Coping with Chronic Social Stress in Mice: Hypothalamic-Pituitary-Adrenal/ Sympathetic-Adrenal-Medullary Axis Activity, Behavioral Changes and Effects of Antalarmin Treatment: Implications for the Study of Stress-Related Psychopathologies

The aim of this study was to analyze the individual differences that lead to the development of psychopathological changes in response to chronic social stress. We also assessed the ability of an antagonist of the corticotrophin-releasing hormone (CRH) receptors to reverse the effects of stress. Male adult mice were exposed to repeated defeat experiences for 21 days using a sensorial contact model. After 18 days of defeat, two groups of subjects were established (active and passive), according to their behaviors during social confrontation. Antalarmin treatment was given for 4 and 6 days. The results corroborated previous data indicating that subjects who adopted a passive coping strategy had higher corticosterone levels after 21 days of defeat and decreased resting levels 3 days later. Moreover, they showed higher resting expression levels of hypothalamic CRH than their active counterparts. On day 24, the experimental animals were subjected to another social defeat to determine whether the stress response remained. The increase in corticosterone and hypothalamic CRH levels was similar for all of the stressed subjects, but the passive subjects also had a greater CRH response in the amygdala.

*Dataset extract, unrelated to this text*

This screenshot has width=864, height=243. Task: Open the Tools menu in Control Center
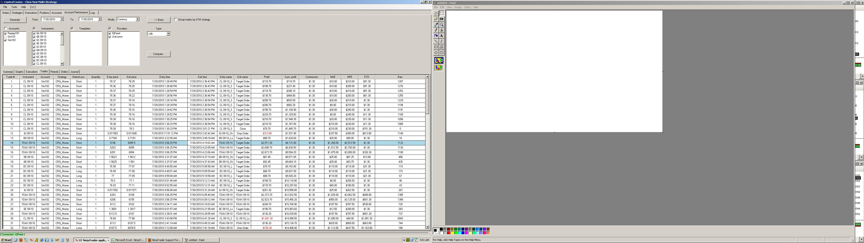[x=14, y=7]
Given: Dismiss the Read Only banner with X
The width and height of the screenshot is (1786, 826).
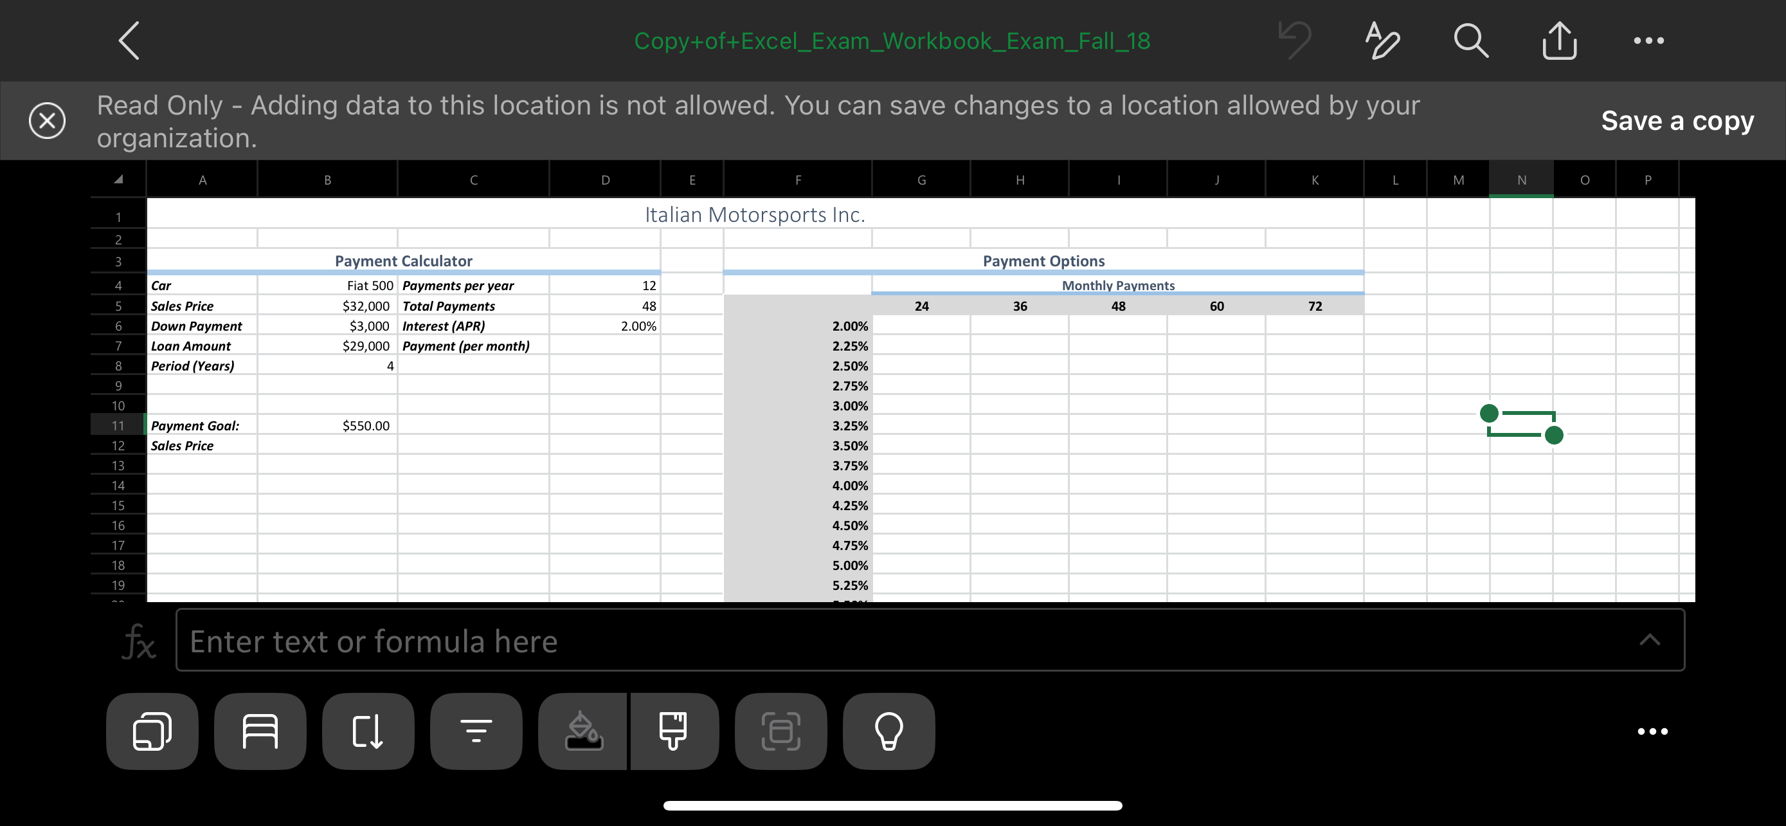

Passive subjects had decreased levels of adrenal dopamine β-hydroxylase, tyrosine hydroxylase and plasma adrenaline compared to the active subjects, and lower plasma noradrenaline levels than manipulated controls. The passive profile of physiological changes in both the hypothalamic-pituitary-adrenal and sympathetic-adrenal-medullary (SAM) axes has been associated with changes related to mood disorders, such as posttraumatic stress disorder and depression. The active coping profile is characterized by similar corticosterone resting levels to controls and increased SAM activity. Both profiles showed alterations in the novel palatable and forced swimming tests, with the passive profile being the most vulnerable to the effects of stress in this last test. Pharmacological treatment with antalarmin failed to reverse the effects of stress.